The proposed Arbuckle Pipeline, estimated to cost $260 million, could be completed by early 2009 if all the necessary permits are obtained. The 12- and 16-inch diameter pipe would originate in Stephens County, OK, and be designed to initially transport 160,000 b/d of raw NGLs for delivery into the Mont Belvieu, TX, market center.
The proposed pipeline would interconnect with the partnership’s existing fractionation facility at Mont Belvieu and other Gulf Coast-area fractionators.

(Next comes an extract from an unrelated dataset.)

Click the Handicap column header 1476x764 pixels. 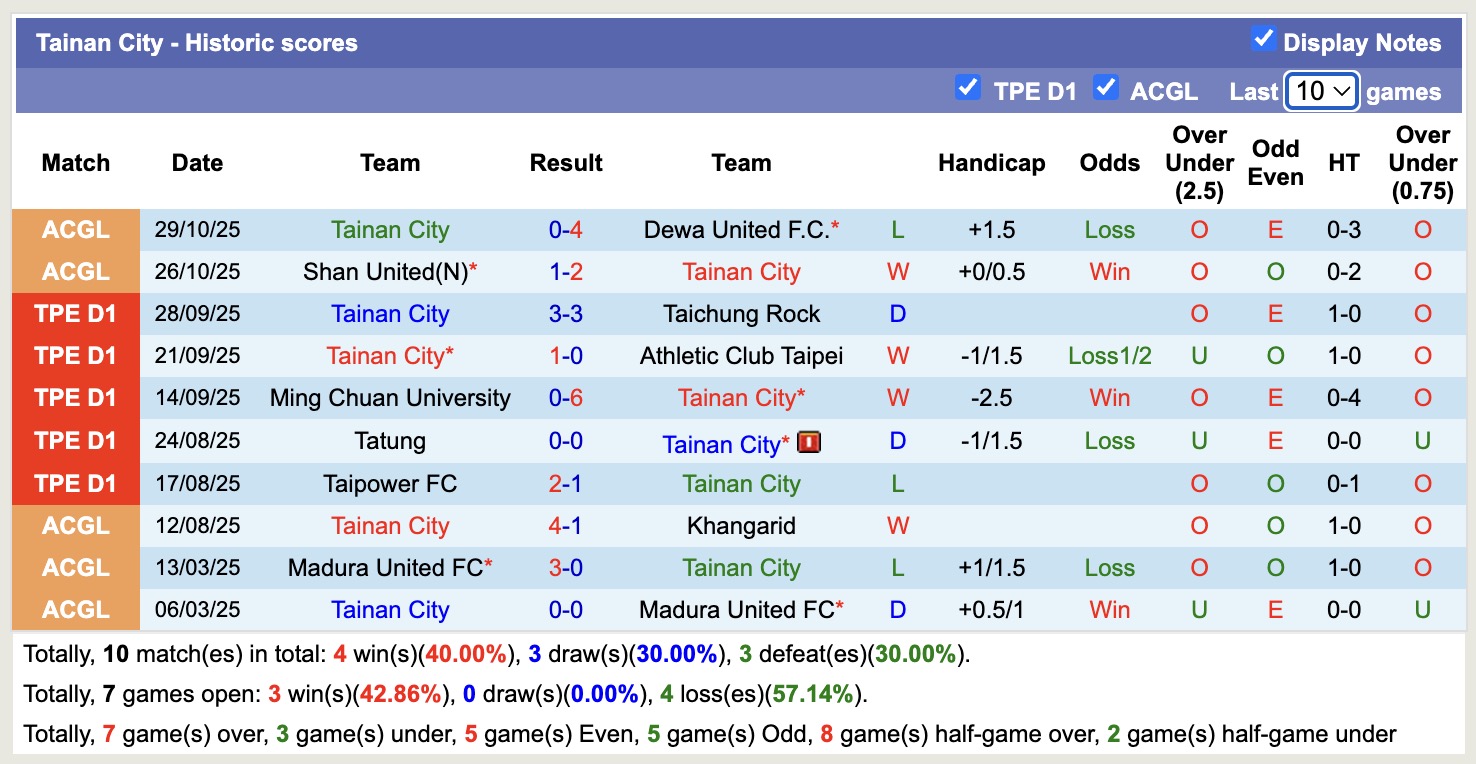[991, 163]
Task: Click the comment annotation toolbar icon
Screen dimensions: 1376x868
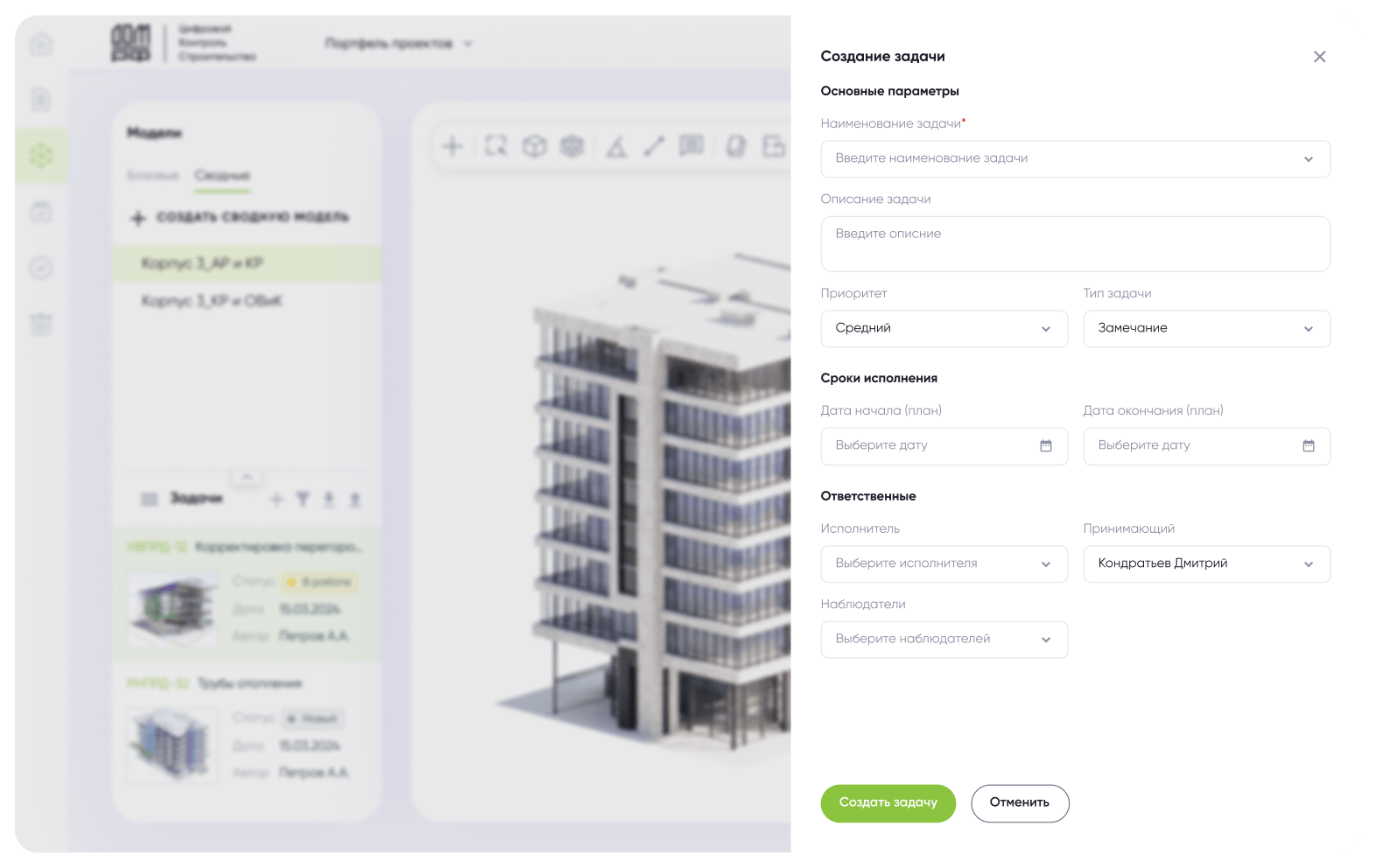Action: 692,146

“Much like our previously announced Overland Pass Pipeline expansion into the Rocky Mountain region, the Arbuckle Pipeline will provide access to another area of rapidly growing natural gas liquids production, the Barnett Shale play in Texas,” said CEO John W. Gibson. “These areas are two of the most active for natural gas drilling in the country.”
The 750-mile Overland Pass Pipeline would extend from southwestern Wyoming to Conway, KS (see Daily GPI, May 4, 2006). The $433 million project is a joint venture between a subsidiary of ONEOK Partners and a subsidiary of Williams.